Great Plains Studies, Center for

 

Date of this Version

Summer 1985

Citation

Great Plains Quarterly Vol. 5, No. 3, Summer 1985, pp. 199-200.

Comments

Copyright 1985 by the Center for Great Plains Studies, University of Nebraska-Lincoln

Abstract

Charles Eastman, Ohiyesa, was a Santee Sioux whose life invites curiosity in a different way than for great Native American leaders like Sitting Bull, Chief Joseph, or Crazy Horse. Eastman was one of a very few Native Americans of his time who lived competently in two worlds. Raymond Wilson offers a picture of the whole lifetime in one concise, readable volume, showing Eastman's' life as fraught with difficulties and controversies. The work is based primarily on government documents, correspondence, others' accounts, and Eastman's own books and articles.

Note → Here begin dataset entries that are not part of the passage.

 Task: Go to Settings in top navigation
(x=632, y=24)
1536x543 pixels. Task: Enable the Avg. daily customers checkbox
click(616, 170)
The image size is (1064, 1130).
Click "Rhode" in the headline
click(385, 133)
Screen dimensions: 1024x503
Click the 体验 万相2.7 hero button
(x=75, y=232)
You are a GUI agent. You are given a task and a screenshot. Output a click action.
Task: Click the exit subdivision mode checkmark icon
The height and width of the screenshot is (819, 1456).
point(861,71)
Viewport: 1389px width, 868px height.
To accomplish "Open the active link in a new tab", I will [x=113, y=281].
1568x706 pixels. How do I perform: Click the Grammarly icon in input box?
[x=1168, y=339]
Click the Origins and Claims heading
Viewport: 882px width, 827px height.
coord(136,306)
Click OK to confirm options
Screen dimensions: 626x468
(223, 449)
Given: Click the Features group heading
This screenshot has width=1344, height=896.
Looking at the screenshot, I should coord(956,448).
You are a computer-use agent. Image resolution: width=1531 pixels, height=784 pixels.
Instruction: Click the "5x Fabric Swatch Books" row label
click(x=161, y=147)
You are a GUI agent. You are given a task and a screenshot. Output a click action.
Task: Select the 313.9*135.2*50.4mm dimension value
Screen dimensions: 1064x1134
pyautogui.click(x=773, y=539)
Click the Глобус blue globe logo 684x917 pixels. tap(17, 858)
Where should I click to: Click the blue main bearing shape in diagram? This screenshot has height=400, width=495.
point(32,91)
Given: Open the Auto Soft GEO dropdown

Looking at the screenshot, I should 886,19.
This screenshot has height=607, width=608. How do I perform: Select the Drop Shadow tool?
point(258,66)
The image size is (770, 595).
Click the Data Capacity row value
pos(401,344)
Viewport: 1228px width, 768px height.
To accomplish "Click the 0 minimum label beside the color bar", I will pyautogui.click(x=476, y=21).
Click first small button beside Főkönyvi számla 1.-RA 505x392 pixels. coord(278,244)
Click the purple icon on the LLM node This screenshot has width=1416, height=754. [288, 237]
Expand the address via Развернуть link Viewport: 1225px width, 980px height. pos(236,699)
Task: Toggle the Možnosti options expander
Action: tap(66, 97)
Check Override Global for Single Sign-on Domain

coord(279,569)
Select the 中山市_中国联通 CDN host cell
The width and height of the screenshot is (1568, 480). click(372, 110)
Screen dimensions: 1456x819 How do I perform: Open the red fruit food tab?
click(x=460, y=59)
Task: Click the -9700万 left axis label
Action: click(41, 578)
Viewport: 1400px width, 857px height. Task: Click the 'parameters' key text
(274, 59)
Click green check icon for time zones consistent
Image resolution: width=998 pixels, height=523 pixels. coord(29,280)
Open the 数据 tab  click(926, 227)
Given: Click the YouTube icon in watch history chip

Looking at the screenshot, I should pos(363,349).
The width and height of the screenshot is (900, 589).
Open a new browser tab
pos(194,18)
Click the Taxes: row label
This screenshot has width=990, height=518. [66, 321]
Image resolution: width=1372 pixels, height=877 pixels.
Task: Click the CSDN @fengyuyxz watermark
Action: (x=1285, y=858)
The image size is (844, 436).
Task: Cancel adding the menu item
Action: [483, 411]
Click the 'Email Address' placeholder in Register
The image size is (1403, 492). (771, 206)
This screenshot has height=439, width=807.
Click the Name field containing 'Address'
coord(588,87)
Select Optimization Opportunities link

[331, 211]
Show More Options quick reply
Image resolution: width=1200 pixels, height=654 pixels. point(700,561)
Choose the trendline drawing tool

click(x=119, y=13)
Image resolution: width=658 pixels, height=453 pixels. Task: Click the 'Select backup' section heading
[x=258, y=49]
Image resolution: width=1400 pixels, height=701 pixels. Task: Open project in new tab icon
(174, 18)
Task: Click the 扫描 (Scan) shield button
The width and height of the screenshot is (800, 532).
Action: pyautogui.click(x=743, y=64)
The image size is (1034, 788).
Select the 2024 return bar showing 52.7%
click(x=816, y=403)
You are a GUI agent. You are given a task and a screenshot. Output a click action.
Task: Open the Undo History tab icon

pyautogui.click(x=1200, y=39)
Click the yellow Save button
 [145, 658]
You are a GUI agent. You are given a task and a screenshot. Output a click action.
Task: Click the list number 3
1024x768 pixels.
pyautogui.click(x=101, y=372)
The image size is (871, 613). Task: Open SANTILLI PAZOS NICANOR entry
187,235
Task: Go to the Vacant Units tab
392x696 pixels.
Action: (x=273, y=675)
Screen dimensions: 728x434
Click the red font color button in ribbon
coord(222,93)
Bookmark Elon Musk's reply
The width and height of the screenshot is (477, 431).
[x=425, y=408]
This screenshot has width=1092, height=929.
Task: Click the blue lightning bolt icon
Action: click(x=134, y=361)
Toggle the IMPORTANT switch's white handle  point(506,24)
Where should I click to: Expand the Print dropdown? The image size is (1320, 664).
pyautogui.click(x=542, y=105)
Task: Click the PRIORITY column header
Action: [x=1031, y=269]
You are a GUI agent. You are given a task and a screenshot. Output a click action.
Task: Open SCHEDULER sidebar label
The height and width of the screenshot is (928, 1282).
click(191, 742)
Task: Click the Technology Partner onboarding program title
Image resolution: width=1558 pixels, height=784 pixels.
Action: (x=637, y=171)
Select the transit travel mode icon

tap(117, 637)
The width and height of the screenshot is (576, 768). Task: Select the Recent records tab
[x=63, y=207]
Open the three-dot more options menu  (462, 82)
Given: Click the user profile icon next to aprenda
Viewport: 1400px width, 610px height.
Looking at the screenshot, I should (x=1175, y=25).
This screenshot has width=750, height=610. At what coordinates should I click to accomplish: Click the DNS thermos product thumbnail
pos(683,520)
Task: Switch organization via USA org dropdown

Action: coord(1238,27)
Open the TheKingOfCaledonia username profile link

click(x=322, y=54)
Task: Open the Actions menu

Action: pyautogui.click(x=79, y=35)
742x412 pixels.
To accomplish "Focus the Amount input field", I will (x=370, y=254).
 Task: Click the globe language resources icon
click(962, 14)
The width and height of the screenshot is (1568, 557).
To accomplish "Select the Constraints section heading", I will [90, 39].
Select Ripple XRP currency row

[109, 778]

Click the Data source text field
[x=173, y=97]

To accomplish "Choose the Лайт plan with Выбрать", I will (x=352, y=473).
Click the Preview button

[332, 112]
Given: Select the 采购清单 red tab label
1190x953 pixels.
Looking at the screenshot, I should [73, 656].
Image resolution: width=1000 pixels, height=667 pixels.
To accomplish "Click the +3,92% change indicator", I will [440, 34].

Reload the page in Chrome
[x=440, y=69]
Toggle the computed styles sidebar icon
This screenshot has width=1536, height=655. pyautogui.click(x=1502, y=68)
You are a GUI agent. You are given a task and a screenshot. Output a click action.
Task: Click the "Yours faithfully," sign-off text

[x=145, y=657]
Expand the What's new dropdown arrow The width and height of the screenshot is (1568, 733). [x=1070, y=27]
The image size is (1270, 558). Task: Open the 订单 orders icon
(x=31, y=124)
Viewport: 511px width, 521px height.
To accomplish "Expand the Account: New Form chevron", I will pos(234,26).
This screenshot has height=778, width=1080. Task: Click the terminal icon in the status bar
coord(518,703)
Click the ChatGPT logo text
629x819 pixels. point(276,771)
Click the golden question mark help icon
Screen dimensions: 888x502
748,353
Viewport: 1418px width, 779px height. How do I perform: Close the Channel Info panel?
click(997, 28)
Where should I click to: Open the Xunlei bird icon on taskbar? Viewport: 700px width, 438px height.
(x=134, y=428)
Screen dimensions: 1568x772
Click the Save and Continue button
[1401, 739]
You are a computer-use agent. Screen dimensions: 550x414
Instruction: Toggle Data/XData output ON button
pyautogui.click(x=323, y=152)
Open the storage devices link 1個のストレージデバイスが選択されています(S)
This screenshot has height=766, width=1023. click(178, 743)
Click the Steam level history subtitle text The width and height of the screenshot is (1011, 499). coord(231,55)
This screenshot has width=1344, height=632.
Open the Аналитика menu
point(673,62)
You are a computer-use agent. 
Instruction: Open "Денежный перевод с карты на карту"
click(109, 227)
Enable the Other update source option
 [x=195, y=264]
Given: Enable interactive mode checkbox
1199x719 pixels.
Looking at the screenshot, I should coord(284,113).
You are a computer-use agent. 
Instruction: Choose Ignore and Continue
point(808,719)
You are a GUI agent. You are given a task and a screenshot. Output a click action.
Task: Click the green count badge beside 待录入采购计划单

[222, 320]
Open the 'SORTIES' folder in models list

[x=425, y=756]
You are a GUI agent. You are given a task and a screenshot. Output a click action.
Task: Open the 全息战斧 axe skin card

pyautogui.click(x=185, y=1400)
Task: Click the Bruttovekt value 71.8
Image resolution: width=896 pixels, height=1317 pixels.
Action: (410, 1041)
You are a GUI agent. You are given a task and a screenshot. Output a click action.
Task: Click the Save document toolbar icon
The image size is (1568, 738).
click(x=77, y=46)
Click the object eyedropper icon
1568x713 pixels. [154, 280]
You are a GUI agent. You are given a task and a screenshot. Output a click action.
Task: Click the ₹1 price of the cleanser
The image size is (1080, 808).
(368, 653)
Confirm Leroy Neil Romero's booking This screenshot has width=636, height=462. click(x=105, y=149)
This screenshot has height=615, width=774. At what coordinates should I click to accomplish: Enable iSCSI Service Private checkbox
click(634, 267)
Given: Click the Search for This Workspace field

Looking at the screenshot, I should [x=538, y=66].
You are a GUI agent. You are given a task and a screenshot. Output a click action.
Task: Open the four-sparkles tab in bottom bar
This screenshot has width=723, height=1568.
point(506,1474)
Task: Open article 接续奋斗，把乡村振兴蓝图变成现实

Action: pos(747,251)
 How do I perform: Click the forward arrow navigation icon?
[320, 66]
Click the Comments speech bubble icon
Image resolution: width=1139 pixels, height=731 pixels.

Eastman's maternal grandfather, Seth Eastman, was a U.S. Army captain who left his native wife and daughter. Because his mother died while Eastman was an infant, his paternal grandmother reared him in the traditional Sioux ways until he was nearly fifteen, when his father, who had adopted Christianity, took him to live in Flandreau. Ohiyesa became Charles Eastman and began the formal education that led through an M.D. at Boston University School of Medicine in 1890.

Soon after Eastman began his service as the government physician at the Pine Ridge Reservation, disagreements with the agent marred his dreams of helping his people and he soon left. In 1891 Eastman married Elaine Goodale, a teacher from New England. They moved to St. Paul in 1893 where Eastman began working for the YMCA. Though Eastman appears to have reconciled the differences between his traditional past and Christianity, Wilson contends that his approach was an oversimplification. At this time Eastman also became involved in what would become a complex battle to resolve Santee claims against the federal government. Wilson suggests that Eastman's motives were financial as well as altruistic.

In 1900 Eastman served another short, unpleasant term as a government physician, this time· at the Crow Creek Reservation, then moved to the project of renaming the Sioux. According to Wilson, this task satisfied Eastman's superiors but caused him some personal discomfort since the objective was clearly assimilation. Between 1910 and 1921 Eastman wrote and lectured on his own life experiences, on Native American culture, and on Native American relationships with Euroamericans. Although he was an early supporter of the Dawes Act of 1887 he later repudiated it, and generally promoted the idea that Native Americans must accept the ways of the mainstream without the total sacrifice of native beliefs and practices. Eastman once more rejoined government service in 1923, not as a physician but as an Indian inspector, but was again enmeshed in internal conflict. Eastman devoted his final years to research and lecturing, including a speaking tour in England. Because he was estranged from his wife, he often retreated to a lodge that he had built in southern Ontario or lived with his son in Detroit. Charles Eastman/ Ohiyesa died at the age of eighty in 1939.